The Jeff Whipple Art Museum could use some help from a cosmetic standpoint. It's housed in a former storefront at a retail complex — Centro Ybor — that's fallen on hard times. The lighting leaves a lot to be desired; and the artist built the walls with his own hands. But still, you've got to wonder: How the hell did Whipple land his own museum?

The good news for artists is that the museum exists thanks to the largesse of Centro Ybor's owner, the Chicago-based real estate firm M&J Wilkow — and they want to give other local artists the same opportunity (in the same space) every six months. The bad news? Whipple may be a hard act to follow.

David Harvey, the M&J Wilkow vice president who is strategizing the revitalization of Centro Ybor, hopes the museum will serve as a temporary solution for a space that isn't attracting a paying tenant right now. Since last year, Harvey has been looking for an artistic tenant to host events in the empty Seventh Avenue storefront, which most recently housed upscale home store Metropolitan Deluxe. For a while, faculty from the Ybor campus of Hillsborough Community College arranged student exhibitions, but that activity tapered off. Then one evening, after touting Centro Ybor's future on Media Talk — a weekly webcast by Tampa Digital Studios — Harvey met Whipple.

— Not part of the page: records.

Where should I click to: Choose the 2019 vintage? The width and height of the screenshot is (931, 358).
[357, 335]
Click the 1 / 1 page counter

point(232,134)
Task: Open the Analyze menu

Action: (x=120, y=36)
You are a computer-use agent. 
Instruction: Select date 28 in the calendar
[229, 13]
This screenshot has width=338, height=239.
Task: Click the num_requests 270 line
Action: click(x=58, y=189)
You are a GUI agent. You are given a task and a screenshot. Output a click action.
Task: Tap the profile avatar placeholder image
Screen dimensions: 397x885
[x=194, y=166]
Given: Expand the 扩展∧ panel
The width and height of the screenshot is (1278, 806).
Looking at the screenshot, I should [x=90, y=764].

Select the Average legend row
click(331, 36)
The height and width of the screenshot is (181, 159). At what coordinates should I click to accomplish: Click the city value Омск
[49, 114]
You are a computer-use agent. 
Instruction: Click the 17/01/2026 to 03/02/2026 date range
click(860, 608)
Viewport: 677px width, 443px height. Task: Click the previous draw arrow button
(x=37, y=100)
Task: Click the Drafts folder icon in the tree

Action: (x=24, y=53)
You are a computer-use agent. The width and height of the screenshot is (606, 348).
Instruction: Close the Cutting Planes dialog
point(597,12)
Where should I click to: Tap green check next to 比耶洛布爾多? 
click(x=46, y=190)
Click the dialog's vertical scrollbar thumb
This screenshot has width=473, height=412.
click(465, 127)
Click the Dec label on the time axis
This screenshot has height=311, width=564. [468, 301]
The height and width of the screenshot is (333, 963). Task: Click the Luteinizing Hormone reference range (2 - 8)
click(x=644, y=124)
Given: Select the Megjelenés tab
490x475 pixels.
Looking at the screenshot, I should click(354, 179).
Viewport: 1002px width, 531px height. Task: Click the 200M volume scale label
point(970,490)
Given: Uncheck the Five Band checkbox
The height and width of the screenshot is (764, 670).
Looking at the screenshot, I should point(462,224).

"I went to his house the next day. We liked what he showed," Harvey recalls. "I said I was willing to do this. He liked [the idea], and I learned that I accidentally stumbled upon a pretty well-known local artist."

Over the next two years, Harvey plans to continue converting some of Centro Ybor's existing Muvico theater space into offices, altering the complex's focus from retail and entertainment to mixed use and hoping to bolster a larger trend in Ybor away from nightclubs toward offices, residential and creative businesses. Harvey would eventually like to rent the museum space to a destination retailer or restaurant, but in order to support it, Centro's worker population would have to reach 350-400. And he'd love it if the retail space turned out to be a permanent art gallery. "That would be a very good thing for Ybor," he says.

In the meantime, the rent-free space will remain a revolving gallery or museum devoted to the work of a local artist, starting with Whipple.

"Hopefully the fact that we've done this with him will result in other artists coming to me and saying they would like to do a similar thing," Harvey says.

But the number of local artists with a body of work as expansive or a determination as strong as Whipple's may be small. His persistence in producing figurative, symbolic art under the influence of teachers who emphasized abstract expressionism and minimalism (neither of which Whipple ever caved into) constitutes a central theme through the first half of the museum; no doubt many a present-day art student can relate. His latest paintings constitute an exhibit of their own, The Enduring Spasm, housed in a front section of the museum that Whipple promises will always be free to visit, beginning with an opening reception Friday.

In the new paintings, Whipple's strikingly photorealistic figures grope with "the spasm," a Keith Haring-like three-pronged squiggle that symbolizes both the origins of life and its brevity. As for the museum, Whipple hopes it will be more than just a flash in the pan, even if he has to migrate to another space after six months.

"If I can keep it going, if the community supports it, we'll keep it going," he says.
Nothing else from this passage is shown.